JOB 1. Summarize the inaugural lecture announcement below in two sentences.

EXCERPTED TEXT.
· · ·
INAUGURAL LECTURE

QUANTUM PROBABILITIES AND PARADOXES OF THE QUANTUM CENTURY

Viacheslav P BELAVKIN MSci PhD DSci

Professor of Applied Mathematics

In celebration of the 100th anniversary of the discovery of quantum noise by Max Planck
Dedicated to Robin Hudson, the creator of the quantum noise calculus

Wednesday 3 May 2000, 6.00 pm in C16 of the Pope Building

School of Mathematical Sciences, University of Nottingham
Among Honorary Guests are

Luigi Accardi (Italy), Brian Davies (UK), David Elworthy (UK), Franco Fagnola (Italy), Karl Haubold (Germany), Robin Hudson (UK), John Lewis (Ireland), Nobuaki Obata (Japan), Rolando Rebolledo (Chili), Michael Schurmann (Gernany), Geoffrey Sewell (UK), Ray Streater (UK), Aubrey Truman (UK), Wilhelm von Waldenfels (Germany), Victor Zadkov (Russia)

Abstract and Summary

If anyone says he can think about quantum problems without getting giddy, that only shows he has not understood the first thing about them - Max Planck.
· · ·
RECORDS PROVIDED.
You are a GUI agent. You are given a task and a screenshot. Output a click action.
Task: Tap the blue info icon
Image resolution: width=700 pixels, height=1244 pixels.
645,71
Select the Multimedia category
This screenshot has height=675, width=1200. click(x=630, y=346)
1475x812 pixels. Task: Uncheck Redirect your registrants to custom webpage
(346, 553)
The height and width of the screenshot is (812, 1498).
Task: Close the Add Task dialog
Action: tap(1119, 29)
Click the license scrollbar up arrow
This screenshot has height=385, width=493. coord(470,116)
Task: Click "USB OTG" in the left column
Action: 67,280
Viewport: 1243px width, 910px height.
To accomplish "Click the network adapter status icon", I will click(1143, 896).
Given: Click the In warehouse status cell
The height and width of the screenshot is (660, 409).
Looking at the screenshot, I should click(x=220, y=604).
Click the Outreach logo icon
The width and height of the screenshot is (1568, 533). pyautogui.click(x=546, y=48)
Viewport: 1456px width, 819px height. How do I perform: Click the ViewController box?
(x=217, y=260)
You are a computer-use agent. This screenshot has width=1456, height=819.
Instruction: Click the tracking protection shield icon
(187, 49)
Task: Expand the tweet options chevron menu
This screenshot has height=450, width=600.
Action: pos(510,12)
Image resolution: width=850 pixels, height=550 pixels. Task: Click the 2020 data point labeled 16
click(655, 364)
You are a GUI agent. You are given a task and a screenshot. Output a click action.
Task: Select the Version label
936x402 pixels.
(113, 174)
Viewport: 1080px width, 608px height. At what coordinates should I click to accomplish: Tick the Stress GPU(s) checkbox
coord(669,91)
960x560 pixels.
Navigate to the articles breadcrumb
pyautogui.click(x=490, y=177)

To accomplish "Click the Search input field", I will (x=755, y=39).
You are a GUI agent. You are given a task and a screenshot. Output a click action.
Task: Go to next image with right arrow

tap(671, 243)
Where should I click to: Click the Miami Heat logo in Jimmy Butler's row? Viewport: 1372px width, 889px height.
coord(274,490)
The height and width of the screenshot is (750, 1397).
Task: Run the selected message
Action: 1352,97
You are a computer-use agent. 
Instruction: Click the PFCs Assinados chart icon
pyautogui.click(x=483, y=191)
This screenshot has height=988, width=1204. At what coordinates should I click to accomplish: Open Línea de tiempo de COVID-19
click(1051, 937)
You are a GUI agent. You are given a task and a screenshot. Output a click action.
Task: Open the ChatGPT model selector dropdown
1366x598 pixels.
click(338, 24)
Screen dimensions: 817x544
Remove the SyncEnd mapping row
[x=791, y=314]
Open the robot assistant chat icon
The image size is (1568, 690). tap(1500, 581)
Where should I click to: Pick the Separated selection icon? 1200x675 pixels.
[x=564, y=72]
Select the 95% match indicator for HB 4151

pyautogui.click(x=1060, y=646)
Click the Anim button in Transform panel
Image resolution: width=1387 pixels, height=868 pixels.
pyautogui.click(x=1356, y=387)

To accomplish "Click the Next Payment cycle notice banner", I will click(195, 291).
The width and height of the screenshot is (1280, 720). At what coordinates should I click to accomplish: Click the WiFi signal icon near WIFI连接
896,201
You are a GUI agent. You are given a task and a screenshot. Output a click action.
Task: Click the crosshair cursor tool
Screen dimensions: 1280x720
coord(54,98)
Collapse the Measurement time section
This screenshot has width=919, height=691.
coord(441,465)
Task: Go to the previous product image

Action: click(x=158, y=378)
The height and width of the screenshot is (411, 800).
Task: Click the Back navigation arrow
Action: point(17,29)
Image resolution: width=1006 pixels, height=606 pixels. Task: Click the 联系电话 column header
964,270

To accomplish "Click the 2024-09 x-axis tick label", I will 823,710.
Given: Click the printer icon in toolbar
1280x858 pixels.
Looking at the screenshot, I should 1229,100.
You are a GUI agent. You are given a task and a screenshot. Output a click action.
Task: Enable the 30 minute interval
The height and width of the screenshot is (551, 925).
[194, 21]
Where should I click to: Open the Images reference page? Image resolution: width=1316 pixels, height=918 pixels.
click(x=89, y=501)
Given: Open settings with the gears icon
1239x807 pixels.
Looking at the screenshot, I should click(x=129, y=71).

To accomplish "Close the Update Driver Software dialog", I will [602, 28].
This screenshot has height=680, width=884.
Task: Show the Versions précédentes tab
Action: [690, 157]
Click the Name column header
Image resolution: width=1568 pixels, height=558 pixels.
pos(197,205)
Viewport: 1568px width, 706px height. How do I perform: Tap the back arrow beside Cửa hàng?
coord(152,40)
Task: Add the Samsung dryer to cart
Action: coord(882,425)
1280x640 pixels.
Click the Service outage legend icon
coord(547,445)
· · ·
JOB 2. Convert the lines of the records above, starting at the line containing "will [602, 28]." and ending at the end of the records, into a JSON list of strings with one string per line and blank lines omitted.

WORKED SOLUTION 1. Viacheslav P. Belavkin, Professor of Applied Mathematics, gives an inaugural lecture titled "Quantum Probabilities and Paradoxes of the Quantum Century" on Wednesday 3 May 2000 at 6.00 pm in C16 of the Pope Building, School of Mathematical Sciences, University of Nottingham. The lecture celebrates the 100th anniversary of Max Planck's discovery of quantum noise and is dedicated to Robin Hudson, creator of the quantum noise calculus.

WORKED SOLUTION 2.
[
  "To accomplish \"Close the Update Driver Software dialog\", I will [602, 28].",
  "This screenshot has height=680, width=884.",
  "Task: Show the Versions précédentes tab",
  "Action: [690, 157]",
  "Click the Name column header",
  "Image resolution: width=1568 pixels, height=558 pixels.",
  "pos(197,205)",
  "Viewport: 1568px width, 706px height. How do I perform: Tap the back arrow beside Cửa hàng?",
  "coord(152,40)",
  "Task: Add the Samsung dryer to cart",
  "Action: coord(882,425)",
  "1280x640 pixels.",
  "Click the Service outage legend icon",
  "coord(547,445)"
]